Investment Trust Insider on new IPOs – James Carthew: Riverstone, Aquila energise IPO market
After an extended period where investment company flotations have been thin on the ground we have signs of life with two funds, Riverstone Credit Opportunities Income (RCOI) and Aquila European Renewables Income (AERS), announcing plans to raise money with initial public offers (IPOs).
RCOI wants $200 million (£157 million) to invest in loans made to entities in the energy sector. It would be a sister fund to Riverstone Energy (RSE). Riverstone is a significant investor in the energy sector and has lent through its credit platform since 2014.
The new company is applying for a listing on the specialist fund segment of the London Stock Exchange and, as such, is not offering its shares to private investors. Nevertheless, with a target dividend yield of 8%-10% for next year, I would expect many individuals to be eyeing it up in the secondary market.
Fund managers Christopher Abbate and Jamie Brodsky believe there is an opportunity to lend to lower and middle-market companies that don’t suit traditional lenders – hence the ability to achieve high yields.
Generally, investing in debt rather than equity is a less risky place to be in the capital structure. However, it is not risk free. The collapse of the oil price in the second half of 2014 sparked a big rise in bad debts to energy companies. S&P Global Ratings reckoned that the energy and natural resources sector accounted for 39% of all non-performing loans in 2015 and 50% of defaults in 2016.

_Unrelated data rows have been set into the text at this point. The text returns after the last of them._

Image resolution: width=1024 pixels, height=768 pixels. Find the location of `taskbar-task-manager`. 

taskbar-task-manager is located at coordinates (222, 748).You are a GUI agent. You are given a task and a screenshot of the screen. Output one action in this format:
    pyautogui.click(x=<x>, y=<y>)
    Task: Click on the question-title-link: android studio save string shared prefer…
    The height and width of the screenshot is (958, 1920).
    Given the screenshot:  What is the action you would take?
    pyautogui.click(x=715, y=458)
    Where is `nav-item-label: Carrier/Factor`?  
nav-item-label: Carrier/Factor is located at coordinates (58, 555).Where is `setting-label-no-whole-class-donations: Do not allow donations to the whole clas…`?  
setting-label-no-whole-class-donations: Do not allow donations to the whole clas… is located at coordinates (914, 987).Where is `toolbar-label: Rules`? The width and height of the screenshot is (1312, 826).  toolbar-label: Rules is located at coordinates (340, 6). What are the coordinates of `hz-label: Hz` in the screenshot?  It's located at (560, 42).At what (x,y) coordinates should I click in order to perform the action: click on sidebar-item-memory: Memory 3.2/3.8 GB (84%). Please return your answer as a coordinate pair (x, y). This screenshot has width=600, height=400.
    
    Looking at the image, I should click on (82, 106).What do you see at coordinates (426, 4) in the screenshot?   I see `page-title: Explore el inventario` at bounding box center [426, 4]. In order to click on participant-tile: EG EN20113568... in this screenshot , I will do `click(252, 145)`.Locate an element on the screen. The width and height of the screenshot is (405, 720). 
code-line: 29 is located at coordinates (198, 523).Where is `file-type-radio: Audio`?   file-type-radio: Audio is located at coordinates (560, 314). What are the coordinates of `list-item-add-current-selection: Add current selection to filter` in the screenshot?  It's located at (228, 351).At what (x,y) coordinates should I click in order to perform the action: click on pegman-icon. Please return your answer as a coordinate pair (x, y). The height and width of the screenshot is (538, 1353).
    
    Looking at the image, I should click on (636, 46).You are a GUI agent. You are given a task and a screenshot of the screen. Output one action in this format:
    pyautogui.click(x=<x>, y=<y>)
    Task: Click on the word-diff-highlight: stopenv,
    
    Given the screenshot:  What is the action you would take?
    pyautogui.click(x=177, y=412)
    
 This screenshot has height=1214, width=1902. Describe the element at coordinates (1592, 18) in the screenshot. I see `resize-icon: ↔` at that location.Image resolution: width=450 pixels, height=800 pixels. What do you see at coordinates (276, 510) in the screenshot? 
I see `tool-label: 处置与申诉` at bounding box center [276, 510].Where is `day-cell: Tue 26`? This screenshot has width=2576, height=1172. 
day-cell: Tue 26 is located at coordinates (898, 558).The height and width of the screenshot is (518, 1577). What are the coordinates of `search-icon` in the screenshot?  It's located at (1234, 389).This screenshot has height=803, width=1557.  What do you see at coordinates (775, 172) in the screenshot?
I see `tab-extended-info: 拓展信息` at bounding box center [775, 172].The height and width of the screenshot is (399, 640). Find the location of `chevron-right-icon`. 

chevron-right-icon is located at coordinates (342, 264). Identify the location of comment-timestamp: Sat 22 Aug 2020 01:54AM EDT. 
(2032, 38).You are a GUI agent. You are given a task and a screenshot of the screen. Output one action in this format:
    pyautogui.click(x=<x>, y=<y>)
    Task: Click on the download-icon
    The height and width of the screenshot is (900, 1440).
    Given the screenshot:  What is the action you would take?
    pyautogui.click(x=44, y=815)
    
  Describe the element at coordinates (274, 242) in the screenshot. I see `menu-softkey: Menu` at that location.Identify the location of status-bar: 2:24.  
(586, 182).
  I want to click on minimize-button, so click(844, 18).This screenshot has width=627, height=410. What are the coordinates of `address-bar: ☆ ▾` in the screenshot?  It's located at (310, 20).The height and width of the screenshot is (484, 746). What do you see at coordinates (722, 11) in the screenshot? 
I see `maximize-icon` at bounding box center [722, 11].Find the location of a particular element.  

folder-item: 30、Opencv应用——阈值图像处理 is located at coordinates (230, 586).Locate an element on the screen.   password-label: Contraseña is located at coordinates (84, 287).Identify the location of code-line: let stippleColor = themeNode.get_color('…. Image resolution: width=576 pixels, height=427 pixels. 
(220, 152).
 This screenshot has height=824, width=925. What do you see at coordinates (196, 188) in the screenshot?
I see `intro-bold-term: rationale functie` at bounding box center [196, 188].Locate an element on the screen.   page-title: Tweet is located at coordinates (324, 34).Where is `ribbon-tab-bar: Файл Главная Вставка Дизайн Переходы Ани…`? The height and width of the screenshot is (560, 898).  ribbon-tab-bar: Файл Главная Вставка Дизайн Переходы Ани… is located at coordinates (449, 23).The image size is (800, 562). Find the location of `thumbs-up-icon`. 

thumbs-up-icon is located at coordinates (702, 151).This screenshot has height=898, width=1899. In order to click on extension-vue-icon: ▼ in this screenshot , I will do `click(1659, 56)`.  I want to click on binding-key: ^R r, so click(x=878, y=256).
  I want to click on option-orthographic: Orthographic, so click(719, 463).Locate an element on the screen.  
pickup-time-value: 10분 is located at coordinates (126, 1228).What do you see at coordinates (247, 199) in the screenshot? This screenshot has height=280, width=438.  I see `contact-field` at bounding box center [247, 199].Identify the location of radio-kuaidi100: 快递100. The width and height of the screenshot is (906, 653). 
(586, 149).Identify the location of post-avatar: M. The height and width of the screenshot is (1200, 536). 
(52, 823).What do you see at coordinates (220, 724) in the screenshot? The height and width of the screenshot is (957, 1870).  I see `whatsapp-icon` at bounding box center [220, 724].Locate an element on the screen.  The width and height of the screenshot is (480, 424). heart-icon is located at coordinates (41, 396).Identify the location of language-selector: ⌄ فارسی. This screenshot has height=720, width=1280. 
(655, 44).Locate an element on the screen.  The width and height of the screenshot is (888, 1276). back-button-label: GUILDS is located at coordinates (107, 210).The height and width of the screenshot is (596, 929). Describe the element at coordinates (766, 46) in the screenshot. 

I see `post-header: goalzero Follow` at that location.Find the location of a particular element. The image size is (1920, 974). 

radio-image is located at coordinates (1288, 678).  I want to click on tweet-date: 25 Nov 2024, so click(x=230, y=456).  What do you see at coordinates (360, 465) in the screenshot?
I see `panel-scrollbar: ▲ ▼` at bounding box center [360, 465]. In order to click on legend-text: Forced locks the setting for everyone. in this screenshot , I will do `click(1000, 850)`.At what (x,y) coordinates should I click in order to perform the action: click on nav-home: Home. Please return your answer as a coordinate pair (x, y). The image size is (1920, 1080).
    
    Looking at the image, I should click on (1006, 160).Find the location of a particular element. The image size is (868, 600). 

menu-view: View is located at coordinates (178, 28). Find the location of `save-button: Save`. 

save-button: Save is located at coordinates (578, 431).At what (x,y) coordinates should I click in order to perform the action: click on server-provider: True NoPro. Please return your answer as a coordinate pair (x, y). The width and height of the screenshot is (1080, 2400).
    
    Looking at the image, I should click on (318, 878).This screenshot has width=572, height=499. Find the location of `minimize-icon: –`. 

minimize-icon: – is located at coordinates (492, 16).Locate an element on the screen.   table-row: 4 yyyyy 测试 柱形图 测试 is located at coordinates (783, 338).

Gyrations in the oil price are not the only thing to worry about. RSE has suffered of late, despite the recovery in the oil price from its end-of-December lows. There has been a big reduction in the valuation of its two largest investments, Hammerhead and Centennial, which fell by by $143 million and $34 million in the first quarter, knocking about 173p per share or 12% off RSE’s net asset value. Even after these falls, the two account for around 40% of RSE’s assets.
By contrast, RCOI aims to diversify its portfolio with a maximum 15% exposure to any borrower. It will aim to take security over assets so that it has a better chance of recovering its money in the event of a default. Notably, the prospectus says that the Riverstone credit team has no realised losses to date across the $2.1 billion it has lent and it has made an annualised return of 12%.
While this fund focuses on hydrocarbons Aquila European Renewables Income (AERS) will invest in solar, wind and hydropower.